As I write this, no one knows when the coronavirus crisis will end. But there is one thing everyone agrees on: nothing will ever be the same. One of the most affected sectors is culture. Especially public places that bring people from all over the world together around their cultural offerings, such as museums, which are currently almost completely closed.
Sooner or later this unprecedented crisis will be over and museums will reopen. But the sensitivity of the public will have changed. Some habits, such as physical contact when greeting each other, will not be recovered overnight. The increase in hygiene measures will also last, especially if, as some scientists predict, the Covid-19 will still be with us for some years, reappearing in waves.
Everything points to the fact that it will be a long time before someone is willing to rest a previously passed audio guide device on their face.
Cell phones and hygiene
Most of us know that smartphones have always been a surface with high bacterial and microorganism growth. According to a research by the University of Arizona, a mobile phone has 10 times more bacteria than a toilet seat, and nine out of ten cell phones contain microorganisms that can potentially spread diseases. We hold our cell phone in our hands countless times a day, after touching many other potentially infected surfaces, such as public transportation grab bars, doorbells, or doorknobs. We use our device so often that trying to wash our hands before and after every single use is a futile endeavor.

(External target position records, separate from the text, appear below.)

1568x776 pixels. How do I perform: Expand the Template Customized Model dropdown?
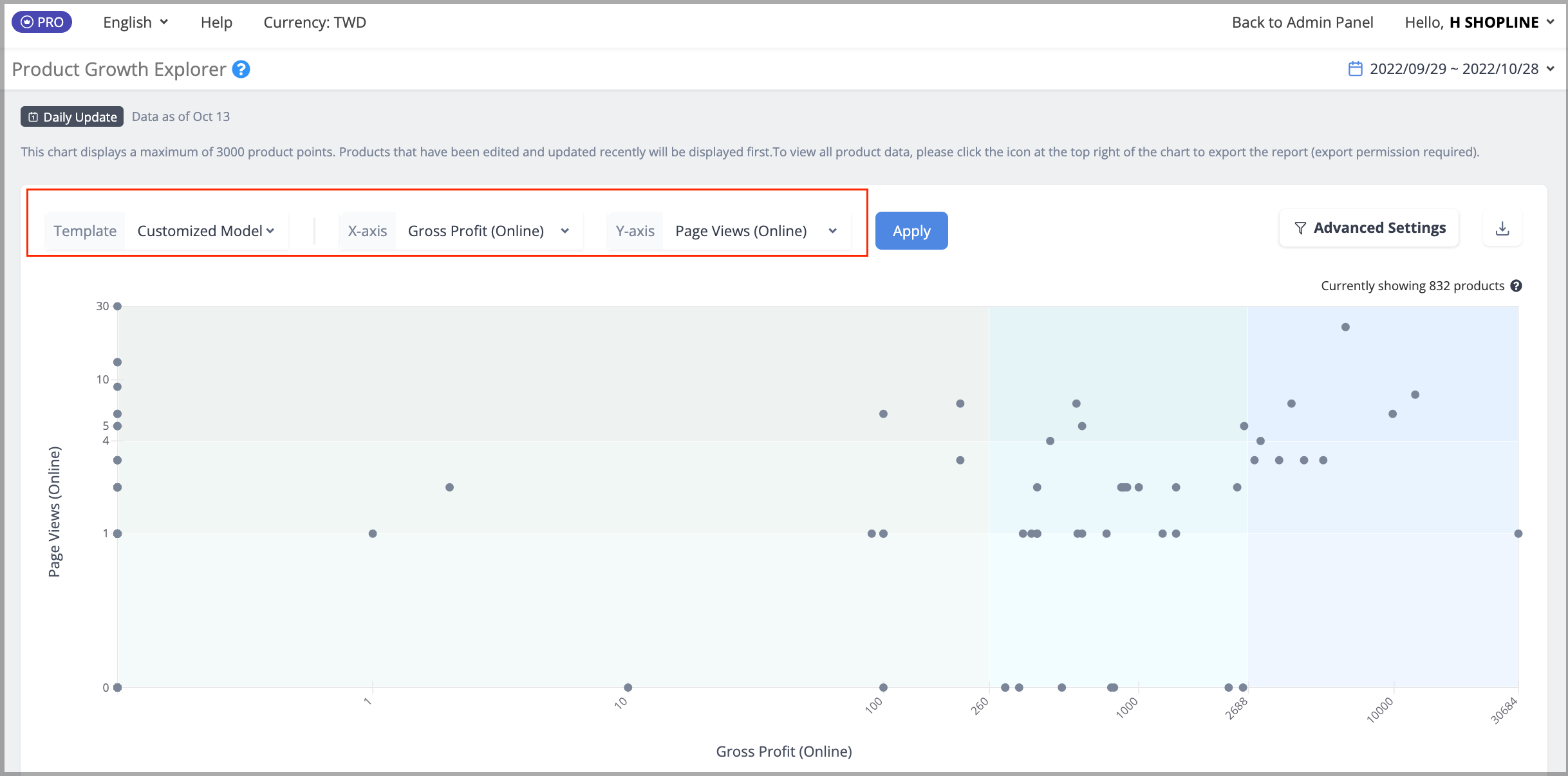(x=206, y=231)
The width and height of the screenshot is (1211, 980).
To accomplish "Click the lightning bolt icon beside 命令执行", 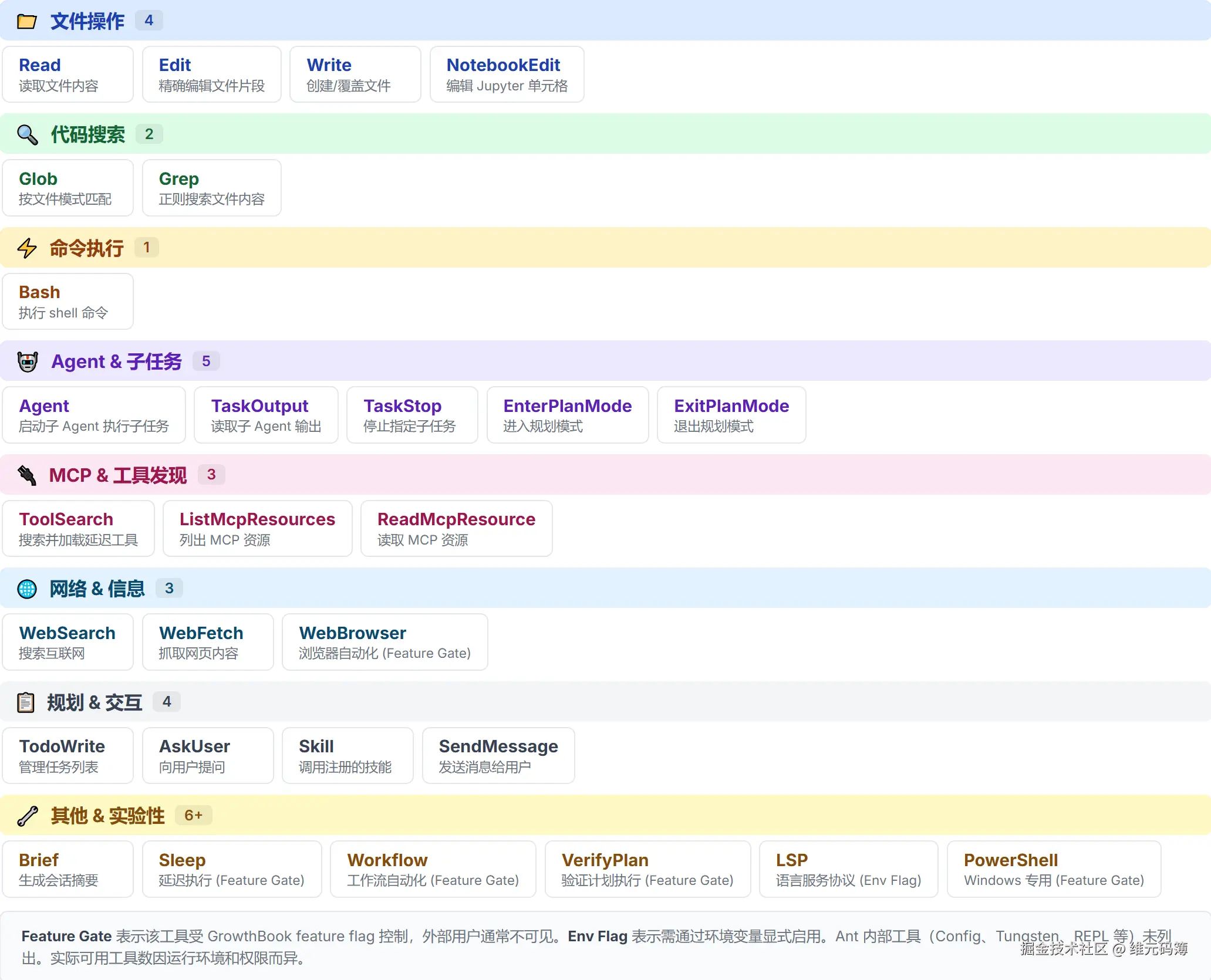I will click(x=27, y=248).
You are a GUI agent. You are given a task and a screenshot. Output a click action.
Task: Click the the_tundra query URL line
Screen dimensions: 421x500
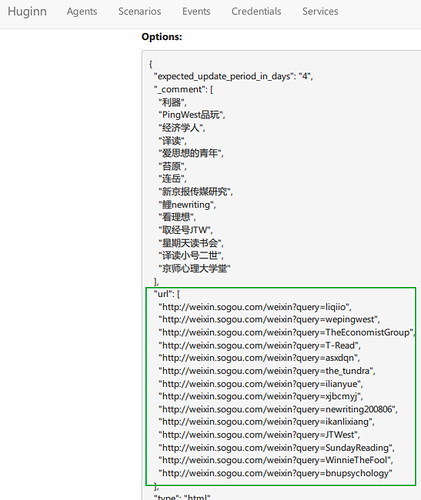[x=267, y=371]
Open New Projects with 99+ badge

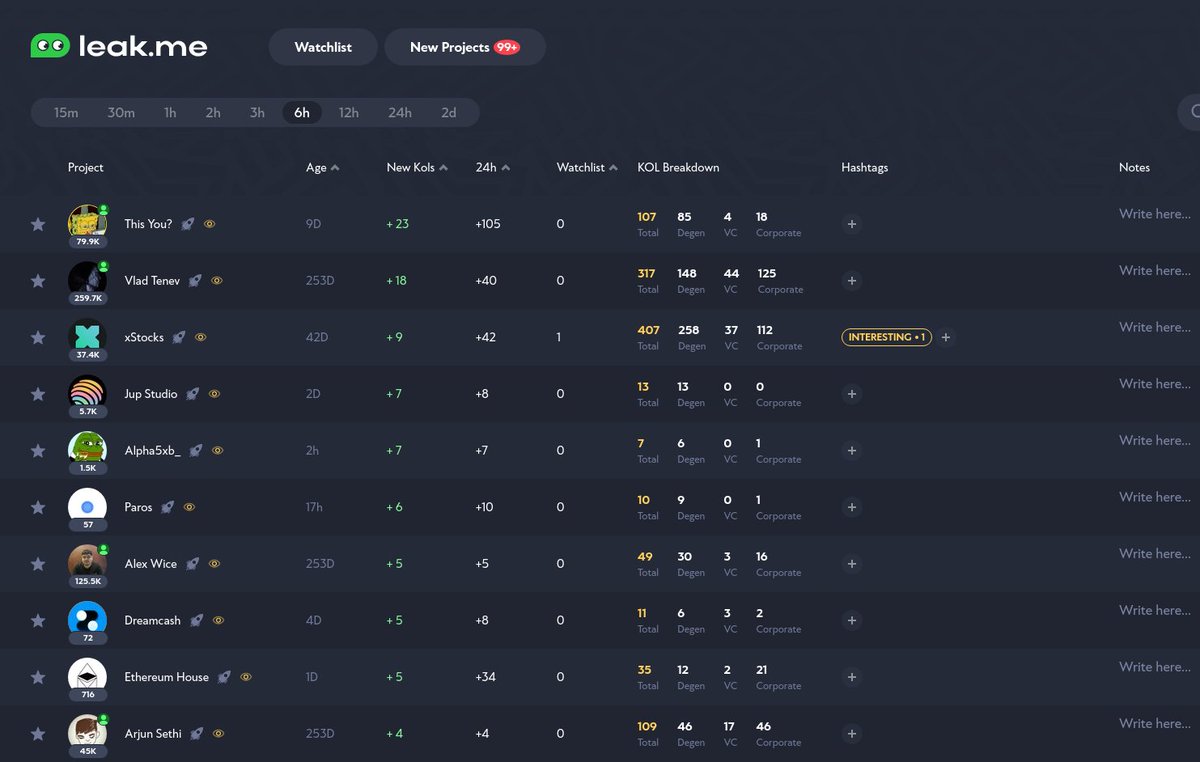click(x=464, y=46)
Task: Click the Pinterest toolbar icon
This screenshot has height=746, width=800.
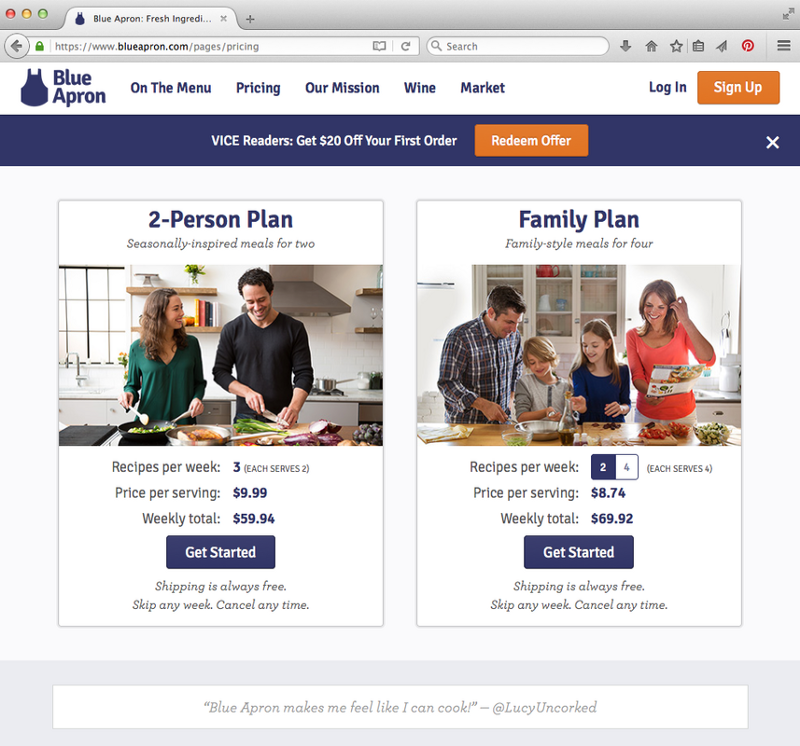Action: pyautogui.click(x=747, y=46)
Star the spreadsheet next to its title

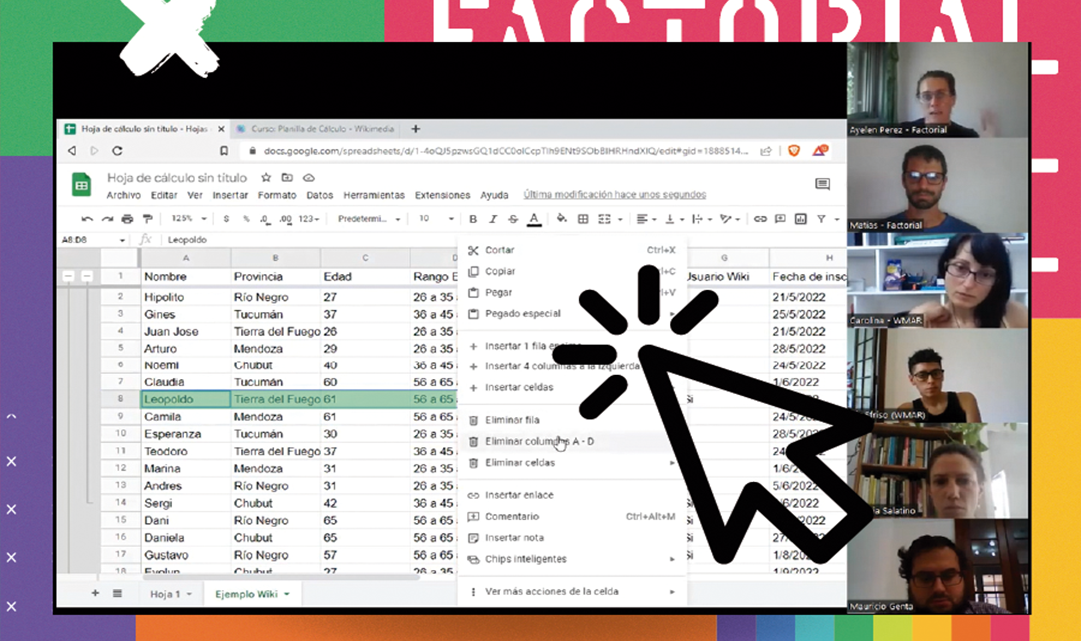[266, 178]
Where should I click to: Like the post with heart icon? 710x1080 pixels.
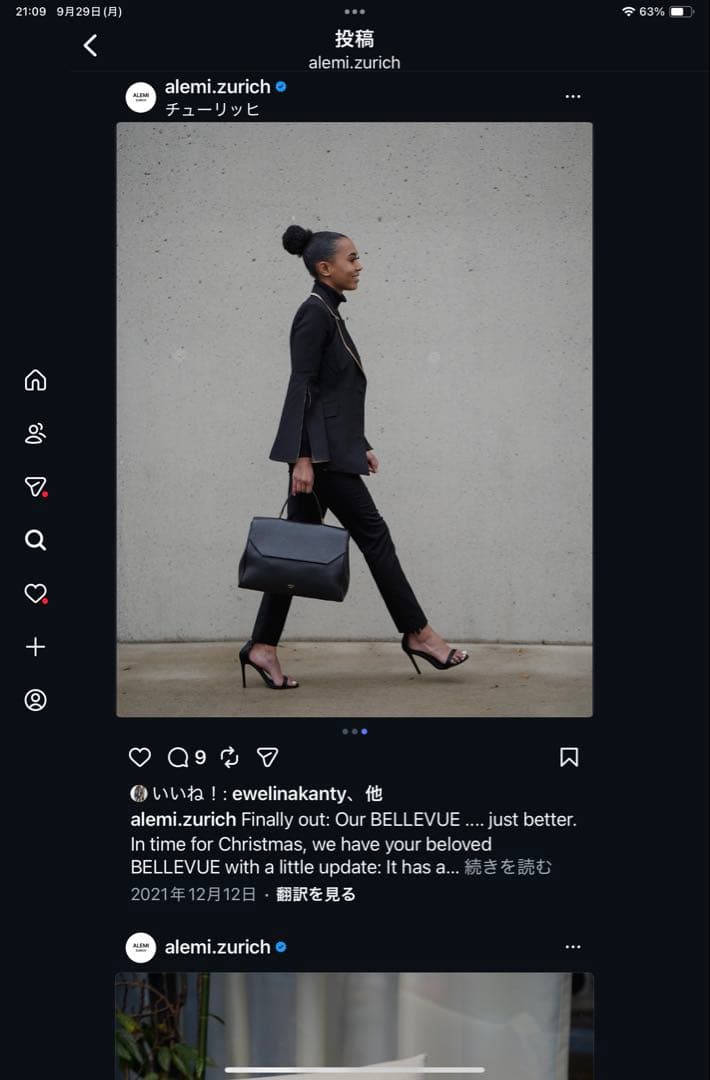click(x=140, y=758)
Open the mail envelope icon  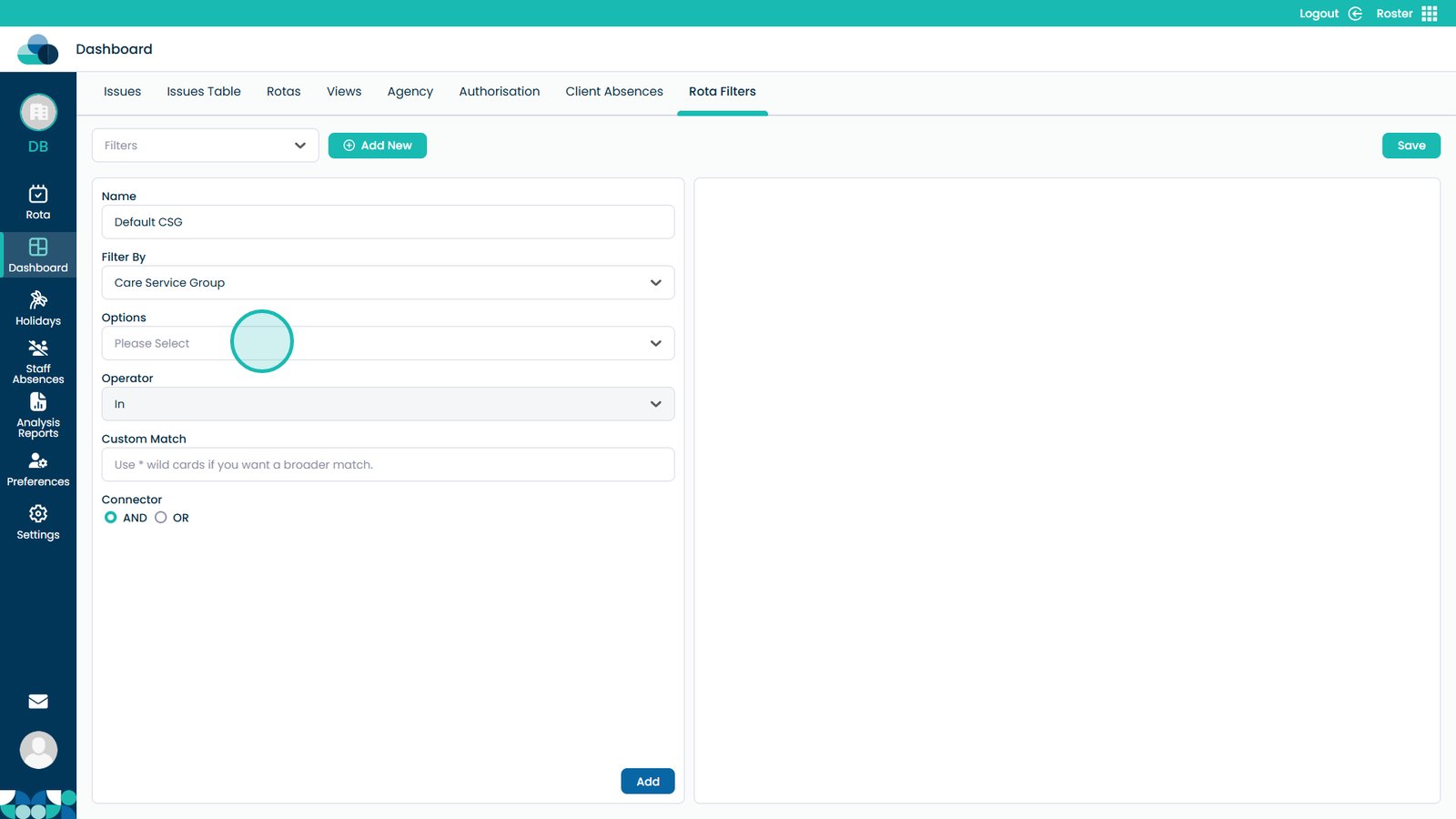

But, hey, it’s our dirt, after all! We can live with that. Our smartphone has become a too important comodity to allow us the luxury of being picky.
And besides: cell phones are personal devices. The data contained in our smartphone is sensitive, so we usually do not lose sight of it and rarely share it by passing it to somebody else.
But now, think about audio guides. An audio guide device in a museum is like a mobile phone that is passed from hand to hand many times a day and whose functionality requires to bring it close to the face, either directly or through a headset.
In our face are precisely the main routes of entry of the coronavirus into our bodies.
Cleaning up audio guides in a museum
Hygiene has always been a relevant factor when dealing with audio guide devices in a museum. In the market studies we carried out when launching Nubart, we were surprised by the number of people who claimed never to take an audio guide in museums only because of hygienical reasons. It can be deduced that hygiene precautions will always have affected the rate of acceptance of the audio guides and, consequently, also the revenue that the museum obtains through its delivery, although it is difficult to establish at what percentage.
The best venues are aware of this situation and instruct their employees to clean the audio guides before and after each use.
However, museum visitors do not always know whether this cleaning has taken place or not.
Statistically, it has already been established a diminished demand to visit touch-based museums like science centers due to the corona-risk.
In times of global pandemics like Covid-19, we are no longer talking about subjective feelings of disgust by apprehensive visitors, but about a real health risk for which the museum could feel co-responsible.
Most audio-guide devices have buttons and nooks and crannies that make it difficult to thoroughly sanitize the devices. In addition, according to scientists at Princeton University in a survey published in The New England Journal of Medicine, coronavirus resists up to three days on plastic or steel surfaces, the two materials most frequently used in the manufacture of audio guide devices.
Since we can consider audio guide devices as “public objects”, an especially intense procedure should be applied to sanitize them:
-
Turn the device off.
-
You may have to remove the plastic capsule to clean dust and insterstitial dirt with a microfiber cloth. (Nowadays many audio guides are converted mobile phones. In order to increase their robustness and to prevent visitors from accessing certain buttons and functions, they are usually delivered in a special plastic case).
-
Clean the surface with single-use disinfectant wipes or a cloth soaked in a solution of 62-71% ethanol, 0.5% hydrogen peroxide or 0.1% sodium hypochlorite.
-
Leave the device moistened in the chosen solution, preventing the liquid from getting inside it through the holes in chargers, headphone jacks or ports.
-
Instead of drying the device with a cloth, wait three minutes for the liquid to evaporate in order to extend its action time.
-
Wash your hands before cleaning the next device.
In this context, the sanitation of audio guide devices becomes so troublesome that it may no longer be feasible in practice. No visitor wants to wait on a long queue at the audio guide counter. In larger museums, thorough sanitation of audio-guide devices would probably require the hiring of extra staff.
Alternative solutions
Even if a vaccine or a definitive cure for the coronavirus is found very soon, given these circumstances it does not seem likely that traditional audioguide devices will have a future in museums any more. This crisis have been global and overwhelming. We have learned that global pandemics, which until now we only knew from some bad science fiction movies, are a real danger. And that this crisis may not be the last one.
The only alternative is through audioguides that the visitor can keep instead of rental, or BYOD-digital solutions (native Apps or web-apps).